Bu okullar geçmişte yaşanan ve özellikle 12 Eylül’de yaşadıkları dizayn sürecinden sonra “Beyaz Türk” faşizmine de kaynaklık eden okullar; neresinden baksan bir avuç seçkinin ekonomisini ve devletini yönettiği sömürge görünümü.
Aynı zamanda kültürel yozlaşma ve bozulmayı da körükler bu okullar sistematik olarak. Özgür değil Batı tarzı yaşam biçimi empoze ederler, empoze ettikleri şey de aslında Batı kültürü değil, onun üst yapıya ilişkin bozukluklarıdır.
Düşünün 12 Eylül sonrası yaşanan toplumsal bozulmayı ve 12 Eylül’de planlanan “yeşil toplum” projesi yaşama geçirilirken misyoner kültürünün futbol uzantıları ile toplumun erdemden kazanmaya ve Makyavelizm’e yönlendirilmesi, radikal dincilerle misyonerlerin bir araya gelip bu ülkenin köküne kibrit suyu sıkmaya çalışması tesadüf değil. Ülkeyi en değerli eğitim kurumları ile ele geçirmiş emperyal uzantılar ve onların ülkeyi kontrol etme çabaları.

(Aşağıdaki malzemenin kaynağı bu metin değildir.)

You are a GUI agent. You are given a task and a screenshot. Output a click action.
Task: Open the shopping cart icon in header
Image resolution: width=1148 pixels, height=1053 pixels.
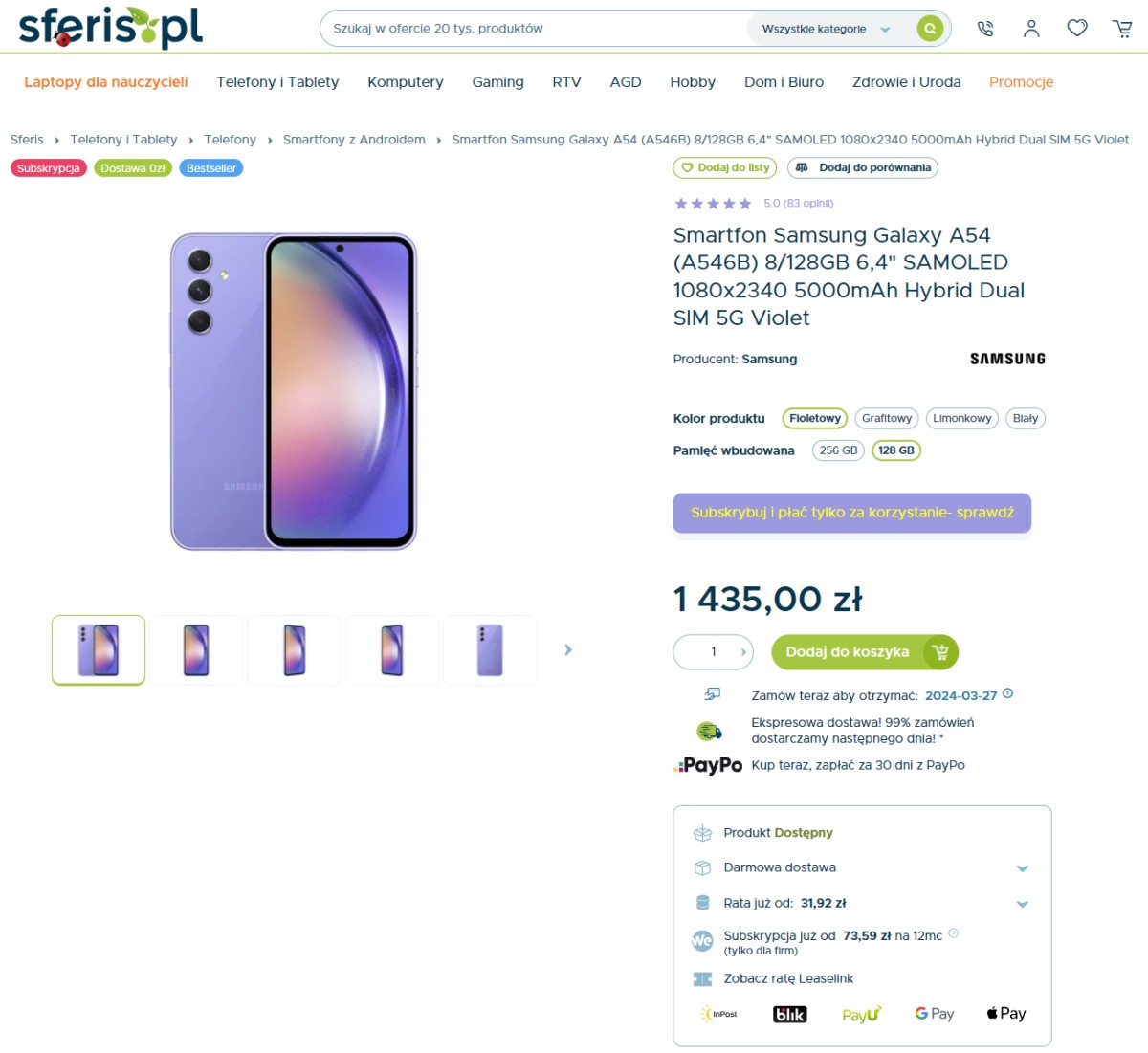pos(1123,29)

Konu dönmeden dolaşmadan Fenerbahçe’ye geldi; ne misyoner kültürü ne de onların çanak komşusu tarikatlar Fenerbahçe’yi sever çünkü Fenerbahçe Cumhuriyet sonrası Atatürk tarafından yaratılmaya çalışan çağdaş Türk insanının takımıdır.
Bunları neden yazdım?
Dün akşam da gördüğüm gibi, ülke de Fenerbahçe de her yerden saldırı altında. Bir ülkede bir futbol takımına futbol nedeniyle sahada, medyada, futbol yönetiminde, hakemlerde, her yerde sistematik olarak saldırılmaz, bunun mantığı yok. Saldırılan şey çağdaş Türkiye Cumhuriyeti’dir, saldırılan Fenerbahçe değil onun nezdinde ülkenin kimliği, geleceği ve bağımsızlığıdır.